Pixel coordinate grounding data
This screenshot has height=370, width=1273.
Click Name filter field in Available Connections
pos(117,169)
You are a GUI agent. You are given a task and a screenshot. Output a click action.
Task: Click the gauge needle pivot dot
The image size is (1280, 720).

• _Task_
The records above are to be transcribed exactly and completely.

• _Exercise answer_
This screenshot has height=370, width=1273.
Click Name filter field in Available Connections
pos(117,169)
You are a GUI agent. You are given a task and a screenshot. Output a click action.
Task: Click the gauge needle pivot dot
The image size is (1280, 720).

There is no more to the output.